[Stored records]
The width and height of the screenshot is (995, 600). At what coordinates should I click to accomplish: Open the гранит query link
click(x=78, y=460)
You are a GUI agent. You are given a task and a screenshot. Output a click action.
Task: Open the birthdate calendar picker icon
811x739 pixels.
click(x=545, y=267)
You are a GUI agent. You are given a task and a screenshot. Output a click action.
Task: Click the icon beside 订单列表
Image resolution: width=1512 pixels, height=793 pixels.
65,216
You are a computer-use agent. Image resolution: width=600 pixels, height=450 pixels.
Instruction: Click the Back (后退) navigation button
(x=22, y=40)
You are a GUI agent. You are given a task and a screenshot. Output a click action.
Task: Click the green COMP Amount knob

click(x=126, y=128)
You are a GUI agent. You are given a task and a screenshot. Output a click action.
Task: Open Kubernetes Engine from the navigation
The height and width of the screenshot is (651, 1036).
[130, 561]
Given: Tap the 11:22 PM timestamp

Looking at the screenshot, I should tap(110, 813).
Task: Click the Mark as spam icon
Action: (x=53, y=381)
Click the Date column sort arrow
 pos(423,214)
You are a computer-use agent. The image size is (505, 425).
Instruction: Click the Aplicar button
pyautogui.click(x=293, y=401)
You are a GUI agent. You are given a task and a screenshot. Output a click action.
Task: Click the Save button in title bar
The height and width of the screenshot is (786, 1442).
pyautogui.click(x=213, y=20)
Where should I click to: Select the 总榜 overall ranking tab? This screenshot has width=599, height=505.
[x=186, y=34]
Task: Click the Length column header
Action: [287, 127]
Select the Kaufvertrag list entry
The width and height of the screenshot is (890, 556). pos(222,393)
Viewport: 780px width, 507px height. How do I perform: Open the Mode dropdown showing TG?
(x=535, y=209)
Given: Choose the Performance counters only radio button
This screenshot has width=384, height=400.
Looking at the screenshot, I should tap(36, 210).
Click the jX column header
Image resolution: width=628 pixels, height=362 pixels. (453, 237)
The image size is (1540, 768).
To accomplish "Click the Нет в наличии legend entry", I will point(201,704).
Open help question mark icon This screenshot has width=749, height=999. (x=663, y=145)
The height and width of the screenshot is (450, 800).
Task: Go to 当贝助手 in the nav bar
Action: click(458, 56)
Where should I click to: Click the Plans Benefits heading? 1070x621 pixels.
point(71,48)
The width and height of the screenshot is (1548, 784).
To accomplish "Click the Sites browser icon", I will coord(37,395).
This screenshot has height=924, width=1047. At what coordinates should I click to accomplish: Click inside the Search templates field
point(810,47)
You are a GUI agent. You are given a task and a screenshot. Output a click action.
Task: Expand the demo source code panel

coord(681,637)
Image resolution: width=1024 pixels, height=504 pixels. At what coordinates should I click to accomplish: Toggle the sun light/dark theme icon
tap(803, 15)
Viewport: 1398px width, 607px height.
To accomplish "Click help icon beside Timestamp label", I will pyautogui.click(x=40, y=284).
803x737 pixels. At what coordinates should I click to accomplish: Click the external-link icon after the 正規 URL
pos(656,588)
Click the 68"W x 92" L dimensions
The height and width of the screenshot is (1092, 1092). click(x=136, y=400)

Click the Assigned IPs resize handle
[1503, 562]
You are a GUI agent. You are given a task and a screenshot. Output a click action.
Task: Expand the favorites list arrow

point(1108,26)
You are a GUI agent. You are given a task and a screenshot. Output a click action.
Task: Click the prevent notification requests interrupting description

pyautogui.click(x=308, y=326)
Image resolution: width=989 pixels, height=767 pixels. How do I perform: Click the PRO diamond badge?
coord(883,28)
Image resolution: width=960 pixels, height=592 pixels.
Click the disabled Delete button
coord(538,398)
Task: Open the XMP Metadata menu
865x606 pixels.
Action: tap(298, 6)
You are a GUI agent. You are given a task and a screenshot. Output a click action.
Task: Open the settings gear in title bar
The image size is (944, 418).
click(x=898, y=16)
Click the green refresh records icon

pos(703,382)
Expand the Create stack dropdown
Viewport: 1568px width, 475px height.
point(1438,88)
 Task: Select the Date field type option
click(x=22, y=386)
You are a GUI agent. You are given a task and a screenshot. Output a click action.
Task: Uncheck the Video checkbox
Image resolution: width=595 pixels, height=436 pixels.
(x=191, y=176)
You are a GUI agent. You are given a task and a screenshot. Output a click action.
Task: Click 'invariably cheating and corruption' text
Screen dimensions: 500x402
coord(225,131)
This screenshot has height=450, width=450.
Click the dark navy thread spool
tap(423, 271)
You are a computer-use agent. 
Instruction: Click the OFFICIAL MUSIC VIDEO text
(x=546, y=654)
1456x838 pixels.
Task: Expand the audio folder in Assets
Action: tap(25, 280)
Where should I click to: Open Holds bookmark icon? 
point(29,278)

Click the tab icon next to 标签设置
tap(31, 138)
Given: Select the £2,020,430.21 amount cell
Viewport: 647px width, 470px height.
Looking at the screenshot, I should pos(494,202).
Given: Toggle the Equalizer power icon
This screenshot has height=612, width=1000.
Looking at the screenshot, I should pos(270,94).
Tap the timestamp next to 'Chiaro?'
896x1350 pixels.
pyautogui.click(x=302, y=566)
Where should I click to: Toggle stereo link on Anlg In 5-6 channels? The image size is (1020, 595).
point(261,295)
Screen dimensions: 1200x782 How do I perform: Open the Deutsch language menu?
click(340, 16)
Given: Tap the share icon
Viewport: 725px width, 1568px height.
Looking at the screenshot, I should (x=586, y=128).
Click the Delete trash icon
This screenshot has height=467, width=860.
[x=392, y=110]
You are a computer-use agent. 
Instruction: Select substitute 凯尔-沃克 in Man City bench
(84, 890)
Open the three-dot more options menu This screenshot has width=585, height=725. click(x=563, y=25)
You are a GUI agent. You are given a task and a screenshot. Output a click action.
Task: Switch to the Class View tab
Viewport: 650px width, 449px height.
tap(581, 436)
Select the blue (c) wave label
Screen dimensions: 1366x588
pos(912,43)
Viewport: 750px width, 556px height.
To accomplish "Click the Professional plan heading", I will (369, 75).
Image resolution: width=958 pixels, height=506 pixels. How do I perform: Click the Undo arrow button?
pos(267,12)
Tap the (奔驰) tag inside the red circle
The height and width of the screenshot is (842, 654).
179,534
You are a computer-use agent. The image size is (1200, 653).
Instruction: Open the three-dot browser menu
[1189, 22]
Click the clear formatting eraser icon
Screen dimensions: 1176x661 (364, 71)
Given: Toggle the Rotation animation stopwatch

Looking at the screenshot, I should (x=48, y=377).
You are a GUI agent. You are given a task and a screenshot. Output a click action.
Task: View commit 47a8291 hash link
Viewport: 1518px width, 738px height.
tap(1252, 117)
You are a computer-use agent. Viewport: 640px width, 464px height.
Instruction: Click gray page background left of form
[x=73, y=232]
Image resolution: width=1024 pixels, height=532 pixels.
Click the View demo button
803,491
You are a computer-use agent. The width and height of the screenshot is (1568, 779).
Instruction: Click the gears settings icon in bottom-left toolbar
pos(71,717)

§ **Work to be completed**: Exact repetition is required: return every record shown above.

§ **Answer to this problem**:
The width and height of the screenshot is (995, 600). At what coordinates should I click to accomplish: Open the гранит query link
click(x=78, y=460)
You are a GUI agent. You are given a task and a screenshot. Output a click action.
Task: Open the birthdate calendar picker icon
811x739 pixels.
click(x=545, y=267)
You are a GUI agent. You are given a task and a screenshot. Output a click action.
Task: Click the icon beside 订单列表
Image resolution: width=1512 pixels, height=793 pixels.
65,216
You are a computer-use agent. Image resolution: width=600 pixels, height=450 pixels.
Instruction: Click the Back (后退) navigation button
(x=22, y=40)
You are a GUI agent. You are given a task and a screenshot. Output a click action.
Task: Click the green COMP Amount knob

click(x=126, y=128)
You are a GUI agent. You are given a task and a screenshot. Output a click action.
Task: Open Kubernetes Engine from the navigation
The height and width of the screenshot is (651, 1036).
[130, 561]
Given: Tap the 11:22 PM timestamp

Looking at the screenshot, I should tap(110, 813).
Task: Click the Mark as spam icon
Action: (x=53, y=381)
Click the Date column sort arrow
 pos(423,214)
You are a computer-use agent. The image size is (505, 425).
Instruction: Click the Aplicar button
pyautogui.click(x=293, y=401)
You are a GUI agent. You are given a task and a screenshot. Output a click action.
Task: Click the Save button in title bar
The height and width of the screenshot is (786, 1442).
pyautogui.click(x=213, y=20)
Where should I click to: Select the 总榜 overall ranking tab? This screenshot has width=599, height=505.
[x=186, y=34]
Task: Click the Length column header
Action: [287, 127]
Select the Kaufvertrag list entry
The width and height of the screenshot is (890, 556). pos(222,393)
Viewport: 780px width, 507px height. How do I perform: Open the Mode dropdown showing TG?
(x=535, y=209)
Given: Choose the Performance counters only radio button
This screenshot has width=384, height=400.
Looking at the screenshot, I should tap(36, 210).
Click the jX column header
Image resolution: width=628 pixels, height=362 pixels. (453, 237)
The image size is (1540, 768).
To accomplish "Click the Нет в наличии legend entry", I will point(201,704).
Open help question mark icon This screenshot has width=749, height=999. (x=663, y=145)
The height and width of the screenshot is (450, 800).
Task: Go to 当贝助手 in the nav bar
Action: click(458, 56)
Where should I click to: Click the Plans Benefits heading? 1070x621 pixels.
point(71,48)
The width and height of the screenshot is (1548, 784).
To accomplish "Click the Sites browser icon", I will coord(37,395).
This screenshot has height=924, width=1047. At what coordinates should I click to accomplish: Click inside the Search templates field
point(810,47)
You are a GUI agent. You are given a task and a screenshot. Output a click action.
Task: Expand the demo source code panel

coord(681,637)
Image resolution: width=1024 pixels, height=504 pixels. At what coordinates should I click to accomplish: Toggle the sun light/dark theme icon
tap(803, 15)
Viewport: 1398px width, 607px height.
To accomplish "Click help icon beside Timestamp label", I will pyautogui.click(x=40, y=284).
803x737 pixels. At what coordinates should I click to accomplish: Click the external-link icon after the 正規 URL
pos(656,588)
Click the 68"W x 92" L dimensions
The height and width of the screenshot is (1092, 1092). click(x=136, y=400)

Click the Assigned IPs resize handle
[1503, 562]
You are a GUI agent. You are given a task and a screenshot. Output a click action.
Task: Expand the favorites list arrow

point(1108,26)
You are a GUI agent. You are given a task and a screenshot. Output a click action.
Task: Click the prevent notification requests interrupting description

pyautogui.click(x=308, y=326)
Image resolution: width=989 pixels, height=767 pixels. How do I perform: Click the PRO diamond badge?
coord(883,28)
Image resolution: width=960 pixels, height=592 pixels.
Click the disabled Delete button
coord(538,398)
Task: Open the XMP Metadata menu
865x606 pixels.
Action: tap(298, 6)
You are a GUI agent. You are given a task and a screenshot. Output a click action.
Task: Open the settings gear in title bar
The image size is (944, 418).
click(x=898, y=16)
Click the green refresh records icon

pos(703,382)
Expand the Create stack dropdown
Viewport: 1568px width, 475px height.
point(1438,88)
 Task: Select the Date field type option
click(x=22, y=386)
You are a GUI agent. You are given a task and a screenshot. Output a click action.
Task: Uncheck the Video checkbox
Image resolution: width=595 pixels, height=436 pixels.
(x=191, y=176)
You are a GUI agent. You are given a task and a screenshot. Output a click action.
Task: Click 'invariably cheating and corruption' text
Screen dimensions: 500x402
coord(225,131)
This screenshot has height=450, width=450.
Click the dark navy thread spool
tap(423, 271)
You are a computer-use agent. 
Instruction: Click the OFFICIAL MUSIC VIDEO text
(x=546, y=654)
1456x838 pixels.
Task: Expand the audio folder in Assets
Action: tap(25, 280)
Where should I click to: Open Holds bookmark icon? 
point(29,278)

Click the tab icon next to 标签设置
tap(31, 138)
Given: Select the £2,020,430.21 amount cell
Viewport: 647px width, 470px height.
Looking at the screenshot, I should pos(494,202).
Given: Toggle the Equalizer power icon
This screenshot has height=612, width=1000.
Looking at the screenshot, I should pos(270,94).
Tap the timestamp next to 'Chiaro?'
896x1350 pixels.
pyautogui.click(x=302, y=566)
Where should I click to: Toggle stereo link on Anlg In 5-6 channels? The image size is (1020, 595).
point(261,295)
Screen dimensions: 1200x782 How do I perform: Open the Deutsch language menu?
click(340, 16)
Given: Tap the share icon
Viewport: 725px width, 1568px height.
Looking at the screenshot, I should (x=586, y=128).
Click the Delete trash icon
This screenshot has height=467, width=860.
[x=392, y=110]
You are a computer-use agent. 
Instruction: Select substitute 凯尔-沃克 in Man City bench
(84, 890)
Open the three-dot more options menu This screenshot has width=585, height=725. click(x=563, y=25)
You are a GUI agent. You are given a task and a screenshot. Output a click action.
Task: Switch to the Class View tab
Viewport: 650px width, 449px height.
tap(581, 436)
Select the blue (c) wave label
Screen dimensions: 1366x588
pos(912,43)
Viewport: 750px width, 556px height.
To accomplish "Click the Professional plan heading", I will (369, 75).
Image resolution: width=958 pixels, height=506 pixels. How do I perform: Click the Undo arrow button?
pos(267,12)
Tap the (奔驰) tag inside the red circle
The height and width of the screenshot is (842, 654).
179,534
You are a computer-use agent. The image size is (1200, 653).
Instruction: Open the three-dot browser menu
[1189, 22]
Click the clear formatting eraser icon
Screen dimensions: 1176x661 (364, 71)
Given: Toggle the Rotation animation stopwatch

Looking at the screenshot, I should (x=48, y=377).
You are a GUI agent. You are given a task and a screenshot. Output a click action.
Task: View commit 47a8291 hash link
Viewport: 1518px width, 738px height.
tap(1252, 117)
You are a computer-use agent. Viewport: 640px width, 464px height.
Instruction: Click gray page background left of form
[x=73, y=232]
Image resolution: width=1024 pixels, height=532 pixels.
Click the View demo button
803,491
You are a computer-use agent. The width and height of the screenshot is (1568, 779).
Instruction: Click the gears settings icon in bottom-left toolbar
pos(71,717)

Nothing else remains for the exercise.